Berangkat dari kecenderungan semacam itulah, maka fungsi media massa yang memanfaatkan terknologi Internet (cybermedia) tak akan pernah terabaikan selama mereka senantiasa mampu menyajikan informasi yang cepat, akurat, lengkap sesuai keinginan publiknya, dan syukur-syukur gratis!
Multimedia Massa
“Sekarang ini, Internet berada kira-kira pada tingkat perkembangan telepon di tahun 1890-an. Sambungan ke Internet belum untuk semua orang. Menjalankan Internet tidaklah mudah. Dan, dewasa ini hanya sejumlah wartawan tertentu saja yang memanfaatkannya,” catat Randy Reddick dan Elliot King dalam buku mereka yang berjudul Online-Journalist, using Internet and Other Electronic Resources.

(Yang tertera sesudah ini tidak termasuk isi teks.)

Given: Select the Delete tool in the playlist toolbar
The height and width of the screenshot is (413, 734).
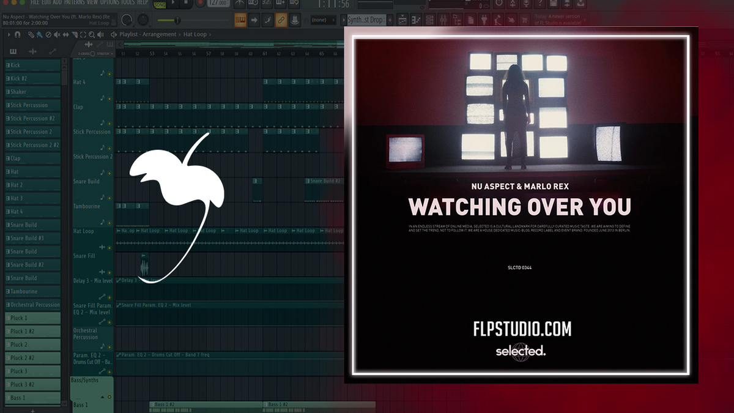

Dalam buku terbitan Harcourt Brace & Company pada 1995 tersebut, mereka juga menorehkan pendapatnya: “Walaupun demikian, dalam bentuknya yang sekarang pun, Internet sangat berguna karena wartawan dapat melaksanakan tugas utamanya mengumpulkan dan menyampaikan informasi pada khalayak secara lebih mendalam dan efisien.”
Pendapat kedua penulis itu pun dalam kurun waktu satu dasawarsa -saat ini- sudah harus banyak dikoreksi, terutama menyangkut perkembangan jumlah sambungan ke Internet untuk semua orang, dan tentu saja bagaimana para wartawan memanfaatkannya. Hal itu semua tentunya tak bisa dilepaskan dari kerja keras para pihak, seperti kalangan penyempurna teknologi, pebisnis yang banyak mencium peluang, dan juga khalayak –terutama pekerja media massa/wartawan– yang tidak pernah puas memanfaatkan fungsi dari hasil teknologi informasi.
Dalam perjalanannya selama ini, jurnalisme ber-Internet atau yang akrab disebut “cyberjournalism” ataupun “online journalism” sudah melampaui gelombang ketiga dan memasuki gelombang keempat. Hal ini lebih banyak dilihat dari kenyataan yang terjadi di negara-negara Uni Eropa (UE) dan Amerika Serikat (AS).
Gelombang Pertama jurnalisme ber-Internet mulai nampak pada tahun 1982 – 1992 atau tahap sepuluh tahun awal perjuangan. Periode tersebut menjadi penentu gejala Internet sebagai jejaring komputer global yang memungkinkan semua orang memiliki “mainan baru” dalam dunia informasi. Saat itulah banyak pakar menyebut sebagai babak: “Selamat Datang Teknologi Informasi Multimedia”.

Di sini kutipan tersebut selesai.